(WHAT TO WORK ON):
Using the entries below, write out the line with "Given: Click the Financial Statistics heading", the line with "Click Mike Hahn's profile avatar", and every line in between, exactly as each is written.

### THE INPUT ###

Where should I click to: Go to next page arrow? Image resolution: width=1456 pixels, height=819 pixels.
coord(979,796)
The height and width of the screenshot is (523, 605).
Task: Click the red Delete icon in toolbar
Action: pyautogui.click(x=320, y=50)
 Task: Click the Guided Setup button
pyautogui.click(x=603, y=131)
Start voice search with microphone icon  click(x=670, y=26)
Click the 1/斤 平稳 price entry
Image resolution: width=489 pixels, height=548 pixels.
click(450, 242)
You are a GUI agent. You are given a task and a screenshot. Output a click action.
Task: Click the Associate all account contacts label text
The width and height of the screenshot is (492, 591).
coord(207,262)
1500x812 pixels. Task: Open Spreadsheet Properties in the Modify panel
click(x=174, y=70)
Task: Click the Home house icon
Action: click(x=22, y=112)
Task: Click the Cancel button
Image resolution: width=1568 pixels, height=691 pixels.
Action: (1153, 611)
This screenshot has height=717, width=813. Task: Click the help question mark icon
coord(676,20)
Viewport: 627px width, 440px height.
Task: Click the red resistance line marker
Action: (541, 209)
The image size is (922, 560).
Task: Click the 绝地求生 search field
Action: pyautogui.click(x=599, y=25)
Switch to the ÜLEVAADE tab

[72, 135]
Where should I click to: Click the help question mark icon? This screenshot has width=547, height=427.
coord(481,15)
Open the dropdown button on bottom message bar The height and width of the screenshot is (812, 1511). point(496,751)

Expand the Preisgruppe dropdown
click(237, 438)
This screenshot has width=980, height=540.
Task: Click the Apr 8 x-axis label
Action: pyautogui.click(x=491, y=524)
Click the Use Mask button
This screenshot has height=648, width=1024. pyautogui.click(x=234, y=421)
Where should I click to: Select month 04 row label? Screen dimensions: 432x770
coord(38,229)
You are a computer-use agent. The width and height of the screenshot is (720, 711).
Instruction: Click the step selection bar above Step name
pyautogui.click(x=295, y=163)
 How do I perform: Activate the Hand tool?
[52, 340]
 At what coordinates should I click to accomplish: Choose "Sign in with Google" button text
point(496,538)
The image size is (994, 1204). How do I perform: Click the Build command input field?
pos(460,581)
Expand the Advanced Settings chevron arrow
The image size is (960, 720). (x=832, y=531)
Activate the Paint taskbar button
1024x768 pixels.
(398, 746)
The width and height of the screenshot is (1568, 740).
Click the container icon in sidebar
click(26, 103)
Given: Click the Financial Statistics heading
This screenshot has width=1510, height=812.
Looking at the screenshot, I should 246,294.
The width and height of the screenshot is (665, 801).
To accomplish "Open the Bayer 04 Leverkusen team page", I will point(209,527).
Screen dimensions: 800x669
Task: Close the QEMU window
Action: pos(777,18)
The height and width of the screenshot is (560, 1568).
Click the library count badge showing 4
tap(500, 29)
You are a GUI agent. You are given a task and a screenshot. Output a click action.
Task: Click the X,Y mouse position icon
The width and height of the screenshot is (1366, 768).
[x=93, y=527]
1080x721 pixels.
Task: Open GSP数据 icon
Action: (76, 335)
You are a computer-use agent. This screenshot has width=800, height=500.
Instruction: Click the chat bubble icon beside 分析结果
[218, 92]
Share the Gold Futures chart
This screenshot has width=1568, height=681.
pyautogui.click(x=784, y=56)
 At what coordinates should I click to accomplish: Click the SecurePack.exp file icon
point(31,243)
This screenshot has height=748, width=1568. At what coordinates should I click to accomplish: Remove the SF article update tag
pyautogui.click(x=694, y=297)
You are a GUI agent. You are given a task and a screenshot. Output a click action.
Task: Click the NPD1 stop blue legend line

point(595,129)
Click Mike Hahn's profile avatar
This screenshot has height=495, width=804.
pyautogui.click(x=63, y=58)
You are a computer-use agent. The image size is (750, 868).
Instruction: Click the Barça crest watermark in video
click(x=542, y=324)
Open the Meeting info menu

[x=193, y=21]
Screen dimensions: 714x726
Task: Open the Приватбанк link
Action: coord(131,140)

###

(ANSWER AREA):
Given: Click the Financial Statistics heading
This screenshot has width=1510, height=812.
Looking at the screenshot, I should 246,294.
The width and height of the screenshot is (665, 801).
To accomplish "Open the Bayer 04 Leverkusen team page", I will point(209,527).
Screen dimensions: 800x669
Task: Close the QEMU window
Action: pos(777,18)
The height and width of the screenshot is (560, 1568).
Click the library count badge showing 4
tap(500, 29)
You are a GUI agent. You are given a task and a screenshot. Output a click action.
Task: Click the X,Y mouse position icon
The width and height of the screenshot is (1366, 768).
[x=93, y=527]
1080x721 pixels.
Task: Open GSP数据 icon
Action: (76, 335)
You are a computer-use agent. This screenshot has width=800, height=500.
Instruction: Click the chat bubble icon beside 分析结果
[218, 92]
Share the Gold Futures chart
This screenshot has width=1568, height=681.
pyautogui.click(x=784, y=56)
 At what coordinates should I click to accomplish: Click the SecurePack.exp file icon
point(31,243)
This screenshot has height=748, width=1568. At what coordinates should I click to accomplish: Remove the SF article update tag
pyautogui.click(x=694, y=297)
You are a GUI agent. You are given a task and a screenshot. Output a click action.
Task: Click the NPD1 stop blue legend line

point(595,129)
Click Mike Hahn's profile avatar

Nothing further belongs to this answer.